Lorsqu'un grand amour a fait battre un grand coeur, quand le sentiment de la vérité éternelle est entré par lui dans une âme puissante, toutes les conventions éphémères, toutes les proportions mesquines de la vie sociale s'amoindrissent et s'effacent de telle sorte, qu'on les prend en pitié et qu'on cesse bientôt de croire à leur existence. Ainsi, pour Nélida, il n'y avait de choix possible qu'entre vivre et mourir: vivre d'un amour immense, sans entrave et sans fin; mourir si la fidélité à des serments téméraires, violés déjà par celui qui les avait reçus lui commandait d'étouffer son amour.
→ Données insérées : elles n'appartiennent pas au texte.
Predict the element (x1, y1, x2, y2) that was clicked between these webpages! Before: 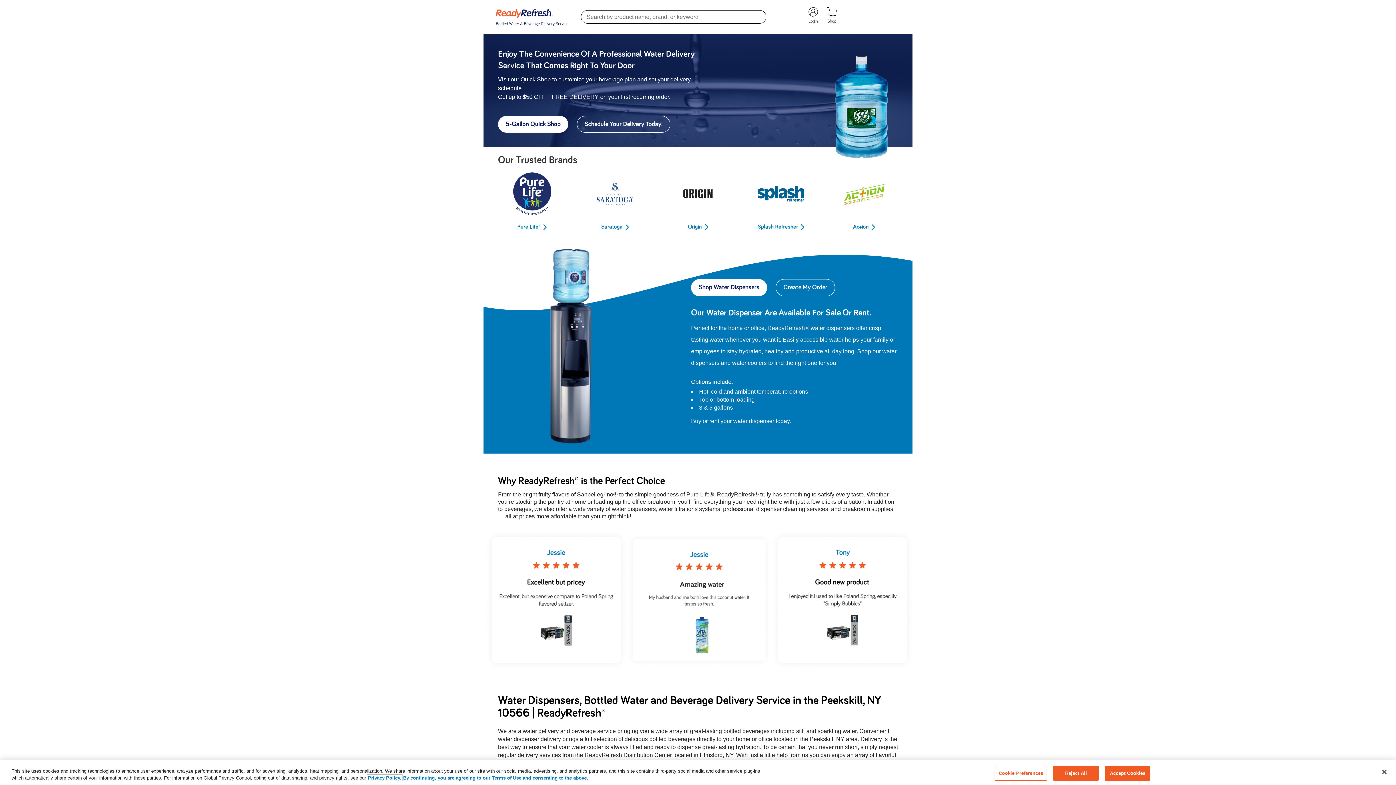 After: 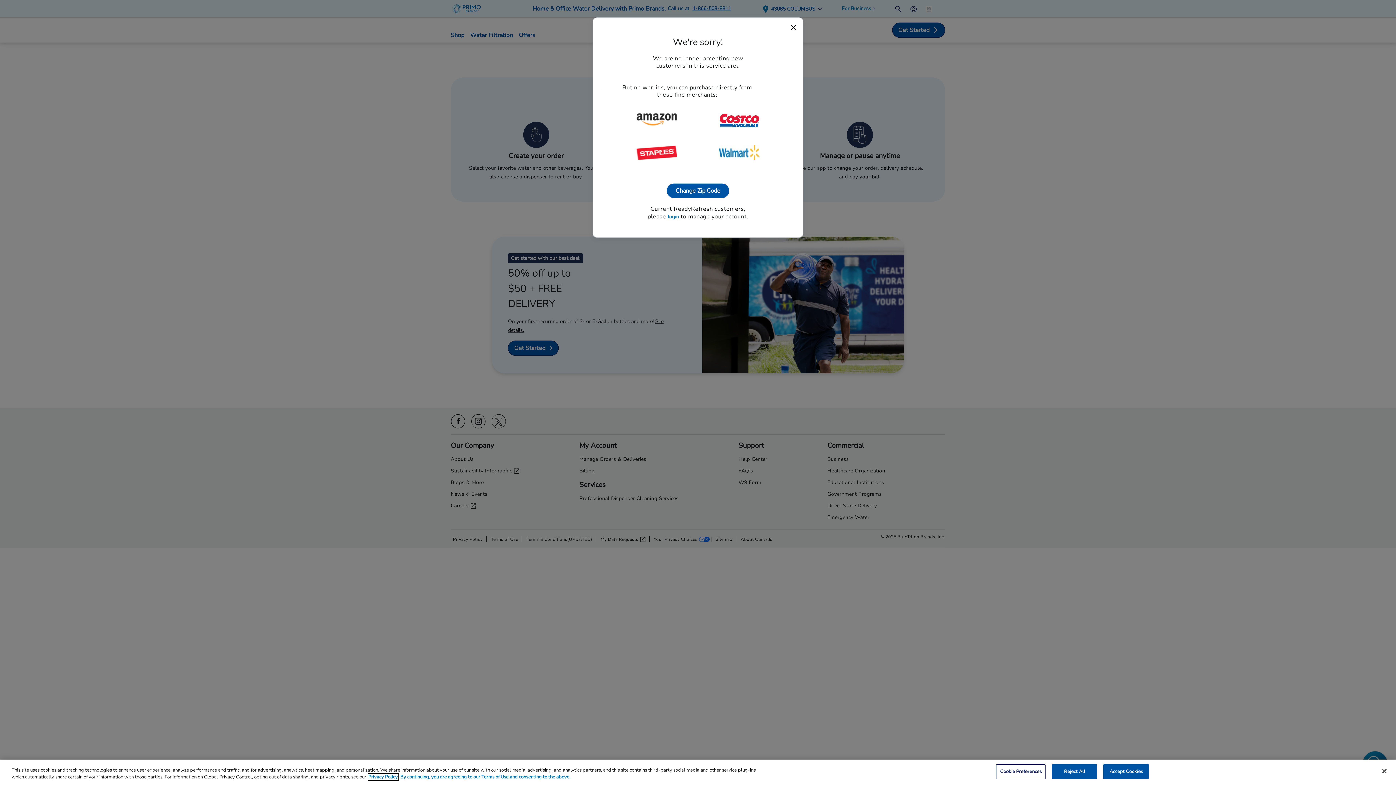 Action: label: Schedule Your Delivery Today! bbox: (577, 116, 670, 132)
Nulle transaction ne se présentait dans son esprit entre la liberté illimitée et le rigide devoir. Ô saint orgueil des chastetés délicates, tu ne fus pas insulté un moment dans le coeur de cette noble femme. Abriter sous le toit conjugal un sentiment parjure, céder à un amant en continuant d'appartenir à un époux, marcher environnée des hommages que le monde prodigue aux apparences hypocrites, jouir enfin, à l'ombre d'un mensonge, de lâches et furtifs plaisirs, ce sont là les vulgaires sagesses de ces femmes que la nature a faites également impuissantes pour le bien qu'elles reconnaissent et pour le mal qui les séduit; également incapables de soumission ou de révolte; aussi dépourvues du courage qui se résigne à porter des chaînes, que de la hardiesse qui s'efforce à les briser!

Nélida, on l'a vu, n'était pas faite ainsi.

... Le tonnerre avait cessé de gronder; un vent du nord s'était levé et balayait l'orage; l'horloge de la chapelle venait de sonner quatre heures. Aux lueurs incertaines de l'aube, les passereaux endormis sur les toits s'éveillaient un à un et s'entr'appelaient, à de longs intervalles, d'une note mélancolique. Saisie par le froid pénétrant de ces heures qui précèdent le lever du soleil, à peine vêtue, assise immobile dans un grand fauteuil de bois noir adossé à la cheminée où le vent engouffré poussait des mugissements lamentables, madame de Kervaëns, seule en présence de Dieu, luttait contre l'angoisse croissante d'une agonie qui allait tracer à son beau front un premier pli ineffaçable. Tout à coup elle crut entendre, dans le corridor qui conduisait à sa chambre, un bruit de pas; sa respiration demeura suspendue... Plus de doute, les pas se rapprochaient, s'arrêtaient à sa porte, la clef tournait dans la serrure... Qui pouvait-ce être à une telle heure de la nuit, après une telle soirée? Quel autre que celui auquel elle n'avait cessé de songer? En effet, c'était Guermann.

Elle n'éprouva, en le voyant, ni surprise, ni effroi, ni colère. Elle savait que leur heure à tous deux était venue et que les paroles qu'ils allaient échanger seraient l'arrêt suprême. Plusieurs minutes s'écoulèrent dans une attente solennelle.